** Given passage follows **
Table 13 Heterogeneity analysis of city size

4.6.2 City resource endowment

SCC is a complex project constrained by urban resource endowments. The impacts of SCC on urban energy efficiency will show dependence on different resource endowments. According to the previous analysis, the investment level of human, financial, and material resources is crucial to SCC. Thus, analyzing the city resource endowment can provide insightful guidance for the policy design of intelligent construction. This study analyses the heterogeneity of the role of SCC in improving energy efficiency from the aspects of human, financial, and material resources. Specifically, cities are divided into three groups according to their human capital level, namely, low, medium, and high human capital groups. The grouping method of financial support and material resources is the same as above.
** End of Given passage **
** Data under study follows **
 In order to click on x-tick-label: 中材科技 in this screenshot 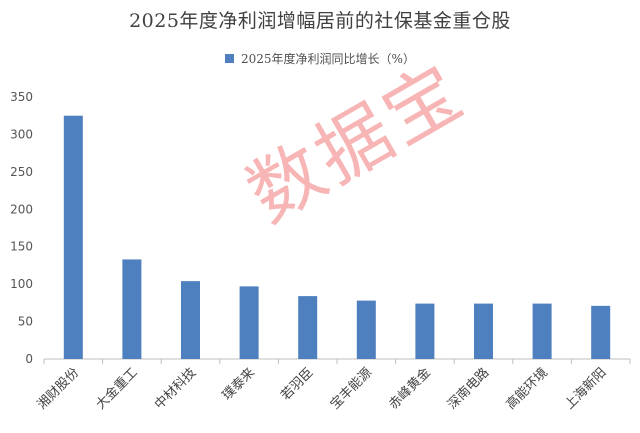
** End of Data under study **
** Data under study follows **
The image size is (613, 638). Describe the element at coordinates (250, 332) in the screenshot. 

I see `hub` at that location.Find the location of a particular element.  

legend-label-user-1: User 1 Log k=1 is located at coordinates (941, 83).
** End of Data under study **
** Data under study follows **
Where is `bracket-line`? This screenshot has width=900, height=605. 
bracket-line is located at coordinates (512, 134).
** End of Data under study **
### The problem
Please carry on the passage on city resource endowment and urban energy efficiency, starting after its last sentence.

### Written reply
Table 14 shows that SCC plays a significant role in improving urban energy efficiency only in urban with high human capital, indicating that human capital is conducive to enhancing the benefits of SCC. The foundation of SCC is based on modern information technology, which puts forward high requirements for employees. A city with high-level human capital can cope well with this challenge and is conducive to the high-quality development of SCC (Moretti, 2004), which further improves urban energy efficiency. In terms of financial support, the impact of SCC on energy efficiency in cities with high financial support is higher than that in other cities. Financial support reflects the government’s administrative intervention in SCC. When local governments make reasonable interventions to promote SCC, they overcome the shortcomings of pursuing short-term economic benefits by pursuing sustainable development goals. If government intervention is increased, then the effect of SCC in improving energy efficiency will also be improved (Li et al., 2016). In addition, the fiscal expenditure can provide sufficient financial input for SCC. Thus, the effects of improving energy efficiency are great in SCC with a high level of fiscal expenditure. The effects of SCC with different levels of material support are all positive but significant only in cities with high material support, which shows that the advanced construction of information infrastructure can provide material guarantee for SCC. Therefore, improving the city’s human capital, financial, and material support level is an important task of SCC.

Table 14 Heterogeneity analysis of urban resource endowment

5 Discussion

Figure 3 shows that the impact of SCC on urban energy efficiency first decreases and then increases, which can be explained by the learning curve effect (Ferioli et al., 2009). At the beginning of SCC, cities did not have sufficient knowledge and experience. However, over time, cities learn from experience and gradually become proficient in utilizing SCC to achieve better urban energy efficiency. Therefore, the driving effect of SCC on urban energy efficiency increases over time.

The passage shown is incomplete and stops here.